Ensslin’s team at the Swiss Federal Institute of Technology Zurich (ETH) has created the first superconducting quantum interference device using graphene to demonstrate the interference of superconducting quasiparticles. This significantly extends the range of uses for carbon graphene.
The paper has been published in Nature Nanotechnology, DOI: 10.1038/s41565-022-01222-0. This research is expected to contribute to the development of quantum technology and opens up new possibilities for superconductivity research.
In 2004, Konstantin Novoselov and Andre Geim created the first two-dimensional crystal consisting of only one layer of carbon atoms. This material was named graphene and has since attracted a great deal of attention and development. Graphene is the thinnest and strongest new nanomaterial with the best electrical and thermal conductivity known to date. As research continues, more properties have emerged.
Now, for the first time, ETH researchers have prepared superconducting elements, known as SQUIDs (Superconducting Quantum Interference Devices), from bilayer twisted graphene for demonstrating superconducting quasiparticle interference. In quantum technology, these sensitive sensors are used as quantum bits (qubits). These fundamental elements can be used to perform quantum operations and to build more complex circuits.
According to the official press release, the results were first built on the work of Klaus Ensslin and Thomas Ihn’s team at the ETH Solid State Physics Laboratory, it had demonstrated about a year ago that twisted bilayer graphene could be used to make the Josephson junction, a fundamental component of superconducting devices.
However, the researchers were not satisfied with their breakthrough, because these graphene SQUIDs also have little advantage over traditional aluminum SQUIDs, and like traditional SQUIDs, it must also be cooled to near absolute zero (2 degrees above absolute zero).
According to Enslin, they clearly expand the range of applications: “Five years ago, we were able to show that graphene could be used to make single-electron transistors. Now we’ve added superconductivity to the mix.”
Depending on the applied voltage, graphene can change between insulating, conducting, and superconducting states. In addition, this result now shows that we can combine transistors and superconductors from semiconductors in a single material to make a new type of SQUID.

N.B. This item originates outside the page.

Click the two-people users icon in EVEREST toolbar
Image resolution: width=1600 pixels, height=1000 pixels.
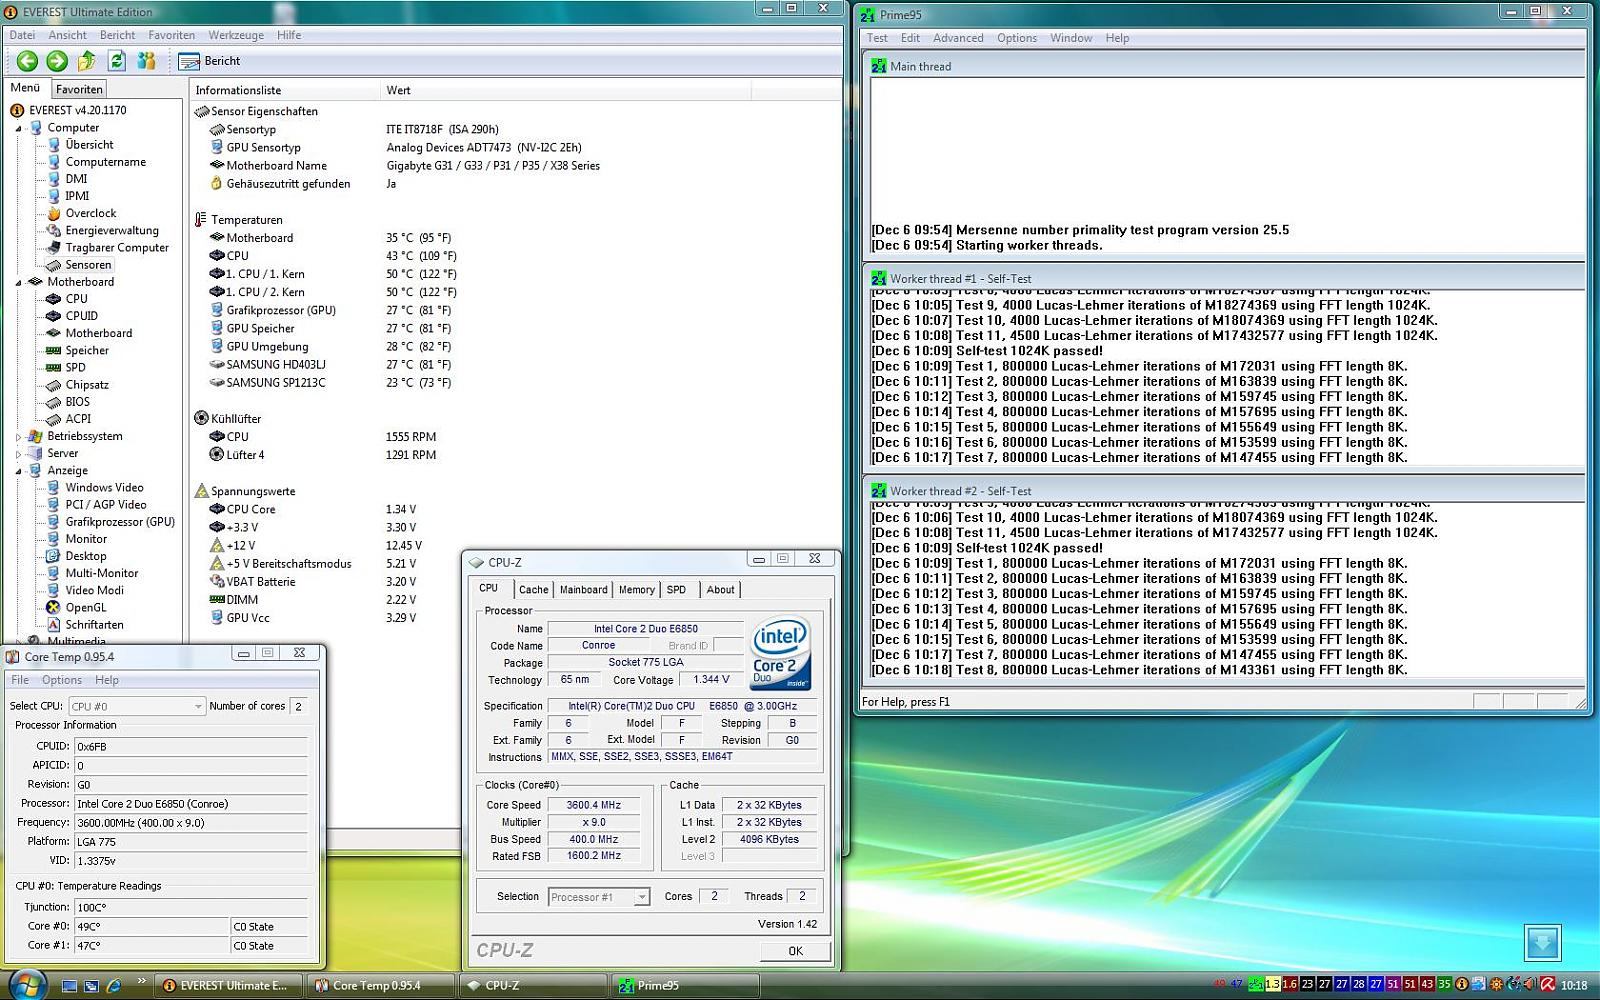(x=147, y=61)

In quantum technology, SQUIDs can hold quantum bits and therefore can be used as components to perform quantum operations,” Enslin noted. In addition, typically, transistors are made of silicon and SQUIDs are made of aluminum, and different materials require different processing techniques, but now they can both be made of graphene.”
According to Ensslin, their future research will focus on using graphene on the same crystal to combine the advantages of both quantum systems.
Ensslin added that there are different superconducting phases within graphene, but there is not yet a theoretical model to explain them. The latest results will also open up new possibilities for superconductivity research, and with these components, it may be possible to better understand how superconductivity arises in graphene.